[libre-riscv-dev] [isa-dev] [RFC] SV branch behaviour: augmentation to store results of conditional tests

Wed Sep 25 06:24:21 BST 2019

On Tuesday, September 24, 2019 at 8:00:17 PM UTC+1, Bruce Hoult wrote:
>
> On Tue, Sep 24, 2019 at 6:36 AM lkcl <luke.l... at gmail.com <javascript:>> 
> wrote: 
> > 
> > i wanted to run by people an augmentation of standard scalar RISC-V 
> branch, which is a little complex to explain. 
> > https://libre-riscv.org/simple_v_extension/appendix/#standard_branch 
> > 
> > with SV, there are no vector opcodes, only scalar ones that are 
> "augmented" with a hardware-level for-loop, and may - if the hardware 
> implementor chooses - be parallelised. 
> > 
> > with two possible registers in a branch operation to provide "tag" 
> context (src1 and src2), a lot can be done to provide augmentation options. 
>  the general idea is: if there are going to be multiple elements being 
> compared, then, well: 
> > 
> > (a) make them predicated and 
> > (b) store the results of the comparisons and 
> > (c) change the decision on whether to "branch" to be dependent on *all* 
> of the comparisons and 
> > (d) add fail-on-first data-dependency which can terminate the 
> comparisons early 
> > 
> > where (c) can be modified to be one of 4 decisions: 
> > 
> > * all-tests-zero (NAND) 
> > * all-tests-one (AND) 
> > * at-least-one-test-is-zero (NOR) 
> > * at-least-one-test-is-one (OR) 
>
> You appear to have reversed NAND and NOR. 
>

ah, thank you - logic dyslexia kicking in.

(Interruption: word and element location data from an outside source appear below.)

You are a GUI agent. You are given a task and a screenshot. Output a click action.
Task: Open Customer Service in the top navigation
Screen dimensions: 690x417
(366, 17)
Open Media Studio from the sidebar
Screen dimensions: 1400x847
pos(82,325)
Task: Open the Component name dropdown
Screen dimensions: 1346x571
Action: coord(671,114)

Google "consensual branches". This is a standard feature in SIMT 
> architectures, though seldom publicly documented. Yunsup's theses is a 
> good reference. 
>
> https://people.eecs.berkeley.edu/~krste/papers/EECS-2016-117.pdf
page 22.  "cbranch.ifnone" instruction.  says "they're not publicly 
described" (in NVIDIA GPUs - nothing really is!  i can't find *anything* on 
the internal NVIDIA ISA!)

yunsup mentions that popcount followed by scalar branches is equivalent, as 
is "thread-level predication" (was that the technique that has gotten 
Samsung's GPU into a bit-of-a-mess, can you recall what Mitch said about 
that, on comp.arch?)

holy cow, a search "cbranch.ifnone" provides almost *nothing*!  this was 
the only discussion i could find:
http://lists.llvm.org/pipermail/cfe-dev/2015-January/041098.html

ok section 5.5 of yunsup's paper, says that only "cbranch.ifnone" and 
"cbranch.ifall" exist, and that the lack of "cbranch.ifany", *two* branches 
in a row are needed: a cbranch.ifnone followed by an unconditional jump.

"A new instruction would improve performance as it would decrease 
instruction count and make unrolling easier by eliminating a branch 
instruction from the middle of an unrolled region"

so it looks like, by accident / design, i'm describing / advocating the 
same thing.

> When you convert SIMT to vectors it becomes a test on predicate masks. 
>
> In RVV I expect this would turn into using VPOPC and then comparing 
> against 0 or VL.
>

hmm that sounds like it would work, except it also sounds expensive, and, 
also, loses information at the point at which it was generated.

also, if the comparison itself was predicated, then it would be necessary 
to compare not against VL, but against VPOPC(mask):

mcount = VPOPC(mask)
v.cmp m0, v1, v2, mask
rcount = VPOPC(m0)
BNE/BEQ mcount, rcount, @branchpoint

where in SV it's _literally_ just "BGE" [vector-context-setup aside].  
side-note: the same trick can't be deployed using C.BNEZ or C.BEQZ because 
SV needs *two* context-tagged registers to pull off this trick (one for the 
mask, one to store the comparison results).

from what yunsup is saying, although it's not commonly-known, 
consensual-branches could improve performance *if* the full four set is 
available.

to that end, would it be worthwhile explicitly adding to RVV?  (two reasons 
why i ask: 1. because the team doing RVV analysis have far more expertise 
and resources to hand and 2. if there is direct-equivalence in SV then our 
team has a hell of a lot less work to do).

to achieve direct equivalence, the cbranch.ifnone/all/any/some operation 
would need to itself be (optionally) predicated.  interestingly, it would 
need to take a vector mask register as src1, rather than an int/FP vector, 
because vector/FP comparison instructions write to a destination mask 
register.
https://github.com/riscv/riscv-v-spec/blob/master/v-spec.adoc#vector-integer-comparison-instructions

the cbranch operation could then be macro-fused with vms*** and vmf*** 
operations.